Не менее эффективным приемом является перенесение житийной модели поведения святого на персонажа-мирянина или использование житийной ситуации в условиях повседневности. Одним из примеров использования этого приема может служить эпизод романа И. А. Гончарова «Обрыв» (часть третья, глава 12). В этом эпизоде Райский, втайне восхищаясь собственным благородством и одновременно борясь с острым плотским искушением, пытается наставить на путь истинный ветреную Ульяну Андреевну, неверную жену его товарища по университету Леонтия Козлова. По внешним признакам «проповедь» достигла своей цели – прелестная грешница охвачена стыдом и даже бьется в истерических рыданиях. «Проповедник» бросается утешать ее, и, к его немалому конфузу, сцена обращения «блудницы» завершается банальным адюльтером. Впрочем, впоследствии Райский быстро утешился, припомнив, что и святым подвижникам случалось оступаться и падать…

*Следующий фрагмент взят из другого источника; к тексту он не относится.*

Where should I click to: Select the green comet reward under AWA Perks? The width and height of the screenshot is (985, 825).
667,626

Другой пример этого рода – повесть А. И. Куприна «Яма» (1910–1915), один из героев которой, резонерствующий репортер Платонов, традиционно считается двойником самого автора. Нам представляется, что отбрасываемая этим персонажем «тень» имеет житийную природу, что и показано в соответствующем разделе книги.

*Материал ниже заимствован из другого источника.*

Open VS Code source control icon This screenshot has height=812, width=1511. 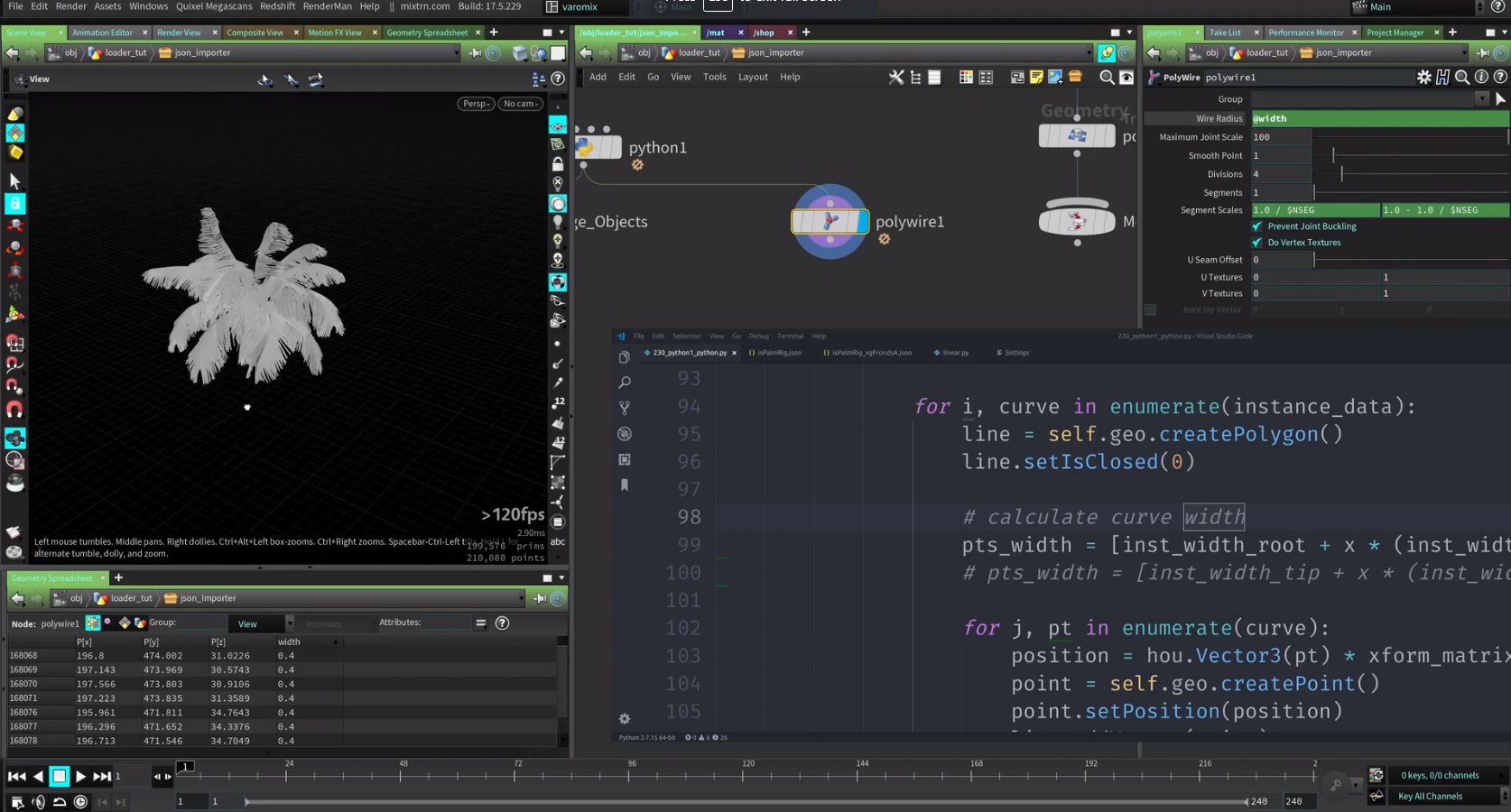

Описанный прием перенесения агиографической модели поведения на светского персонажа, на наш взгляд, связан с тем религиозно-культурным феноменом русской жизни Нового времени, который А. М. Панченко назвал «мирской (или светской) святостью»[53]. Смысл этого уникального, не находящего западных аналогов явления заключается в следующем. Историки церкви неоднократно указывали на постепенный процесс «угасания русской святости»[54]. Свое логическое завершение этот процесс получает в Новое время – за два столетия, восемнадцатое и девятнадцатое, житийный сонм русского православия не пополнил ни один новый святой[55]. Однако национальное самосознание, привыкшее гордиться многочисленностью подвижников Святой Руси и ощущать их незримое присутствие и помощь в земном мире, с этим не примирилось, переместив пустующее «свято место» в сферу мирской жизни.

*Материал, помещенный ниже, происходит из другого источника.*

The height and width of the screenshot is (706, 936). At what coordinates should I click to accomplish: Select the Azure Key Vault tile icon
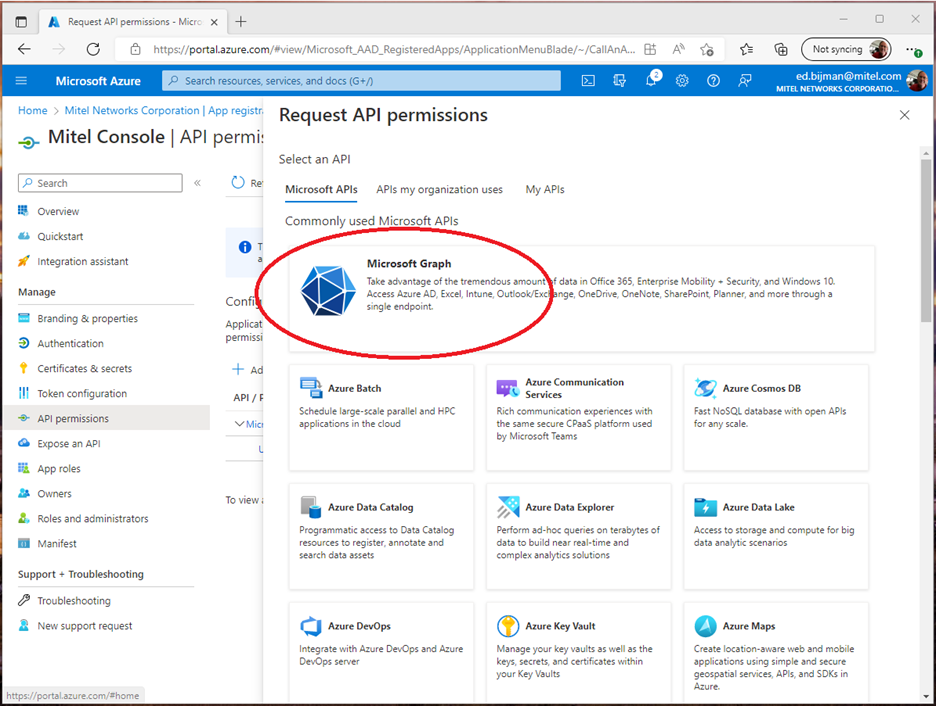click(x=508, y=626)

Процесс становления мирской святости происходил по нескольким направлениям. Так, неудачей обернулось насаждаемое сверху стремление заполнить эту зияющую пустоту в духовных потребностях русского человека фигурами земных миропомазанников-царей. Из всех венценосных претендентов на мирскую святость в национальном пантеоне удержался лишь Петр I. (Кстати, и в русской церковной традиции, вплоть до сравнительно недавней канонизации Царственных мучеников Романовых, не было ни одного святого царя при немалом числе святых князей, благоверных или страстотерпцев.)
Функции недостающих «святых помощников» в русском общественном сознании с успехом были возложены на поэтов и прежде всего на величайшего выразителя русского поэтического гения – А. С. Пушкина. Особенности становления этого процесса рассмотрены А. М. Панченко[56]. Мы же для иллюстрации сошлемся на один из романов И. С. Шмелева, писателя глубоко русского и не менее глубоко верующего, творчество которого получает адекватное истолкование лишь при использовании православного кода отечественной словесности[57]. В романе «История любовная» (1927) его юный герой, пятнадцатилетний Тоня, бурно переживающий смятение первой любви и сопровождающий ее творческий подъем, обращает наивную, но пылкую молитву к покровителю всех поэтов – «великому Пушкину». Никакого кощунства в этом не видит и его взрослый, опытный, искренне и традиционно верующий автор. В конце романа Тоня, чудом выживший после тяжелой болезни, к которой привели его мучительные противоречия первой любви, заново осваивает окружающий его «живой» мир, пронизанный незримым, но явственным присутствием Бога. Неизменной и необходимой частью этого одухотворенного мира остается все тот же «милый Пушкин».